Nickel and cobalt sulfide-based nanostructured materials for electrochemical energy storage devices

Abstract

Nickel and cobalt sulfides are considered to be effective electrode materials for high-performance electrochemical energy storage devices (EESDs) mainly due to their relatively abundant raw materials and considerable electrochemical reaction activity with relatively higher electrical conductivity, weaker metal-sulfur bonds and better thermal stability compared to their oxide counterparts. Thus, extensive effort has been devoted to the synthesis of nanostructured nickel and cobalt sulfides, and great promising progress has been achieved on their applications for efficient EESDs. In this review, we briefly introduce the most commonly used nickel and cobalt sulfides (e.g., CoS2, Co9S8, NiS, NiS2 and NiCo2S4) applied in various EESDs (e.g., battery-type supercapacitors, lithium/sodium-ion batteries, zinc-air batteries and lithium-sulfur batteries), and summarize a variety of nanostructures of nickel and cobalt sulfides developed in recent years and different methodologies for designing these nanostructures.

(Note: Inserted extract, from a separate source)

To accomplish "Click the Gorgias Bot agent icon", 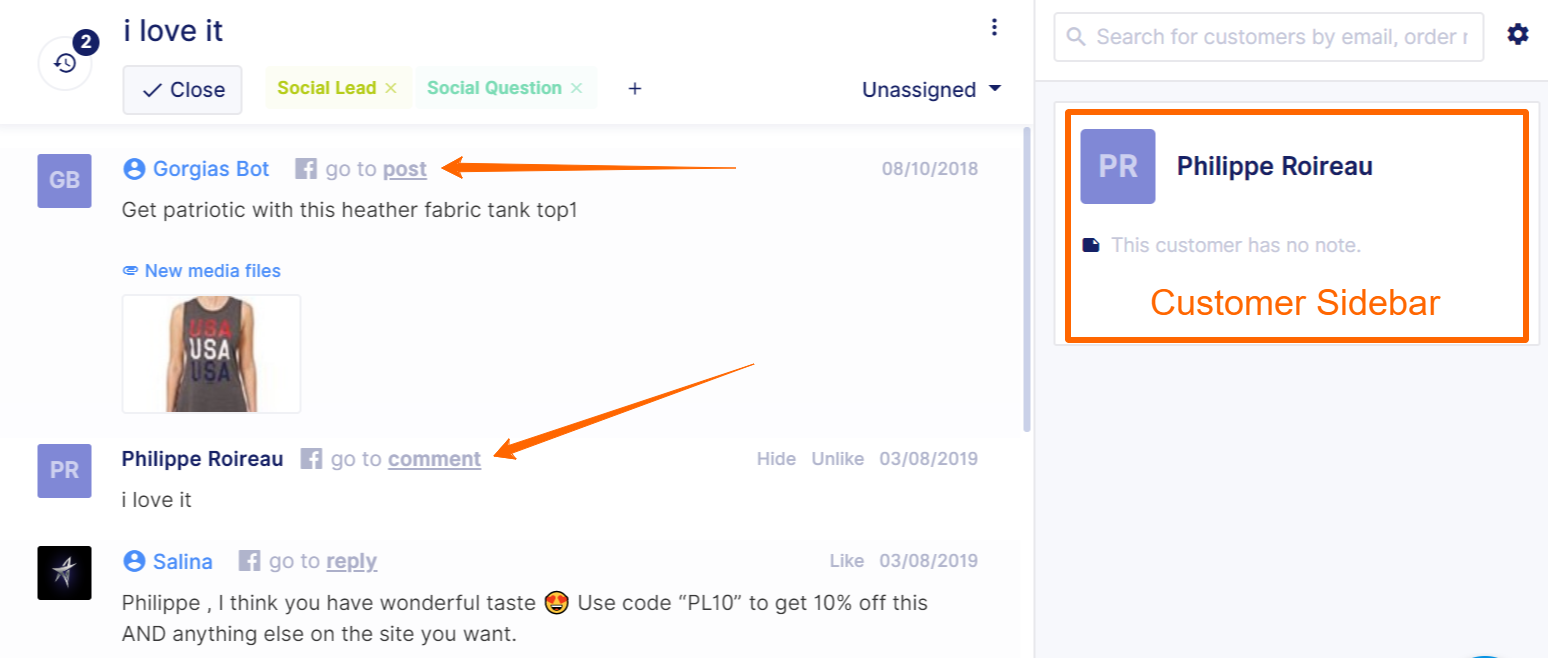I will pos(134,169).
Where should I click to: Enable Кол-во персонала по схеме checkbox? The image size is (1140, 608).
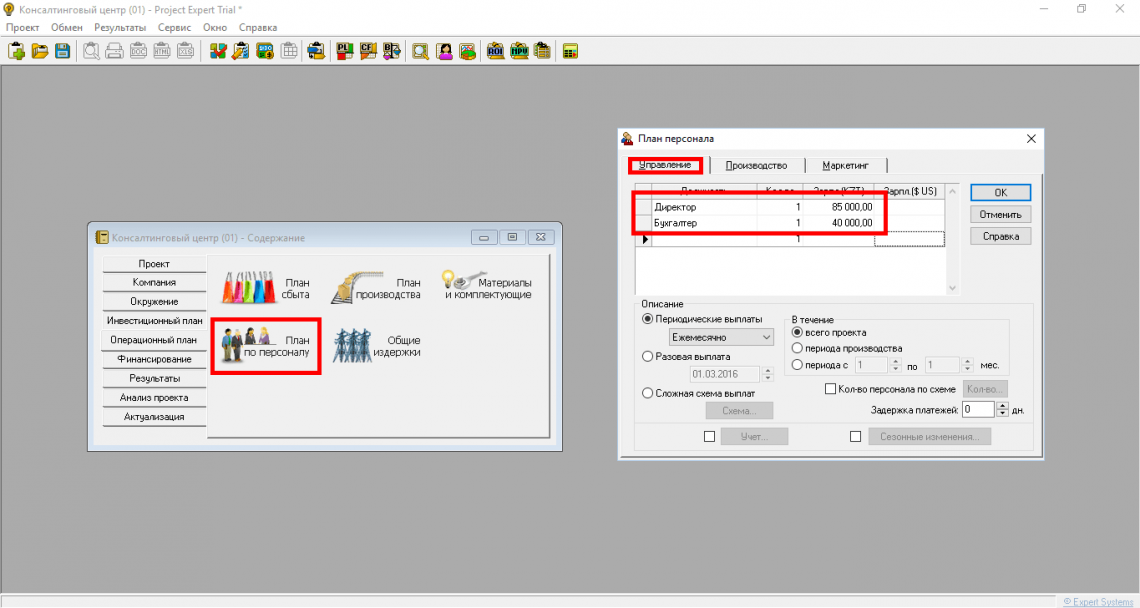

Besides, nickel and cobalt sulfide-based composites combining the functions and advantages from carbon materials, conductive polymers or metal compounds are as well detailedly elaborated with considerable interest as active electrodes in EESDs. At last, we describe the existing problems and prospects of the nickel and cobalt sulfides as electrode materials in EESDs. More work should be dedicated to helping us make good use of nickel and cobalt sulfide-based electrode materials for EESDs in the near future.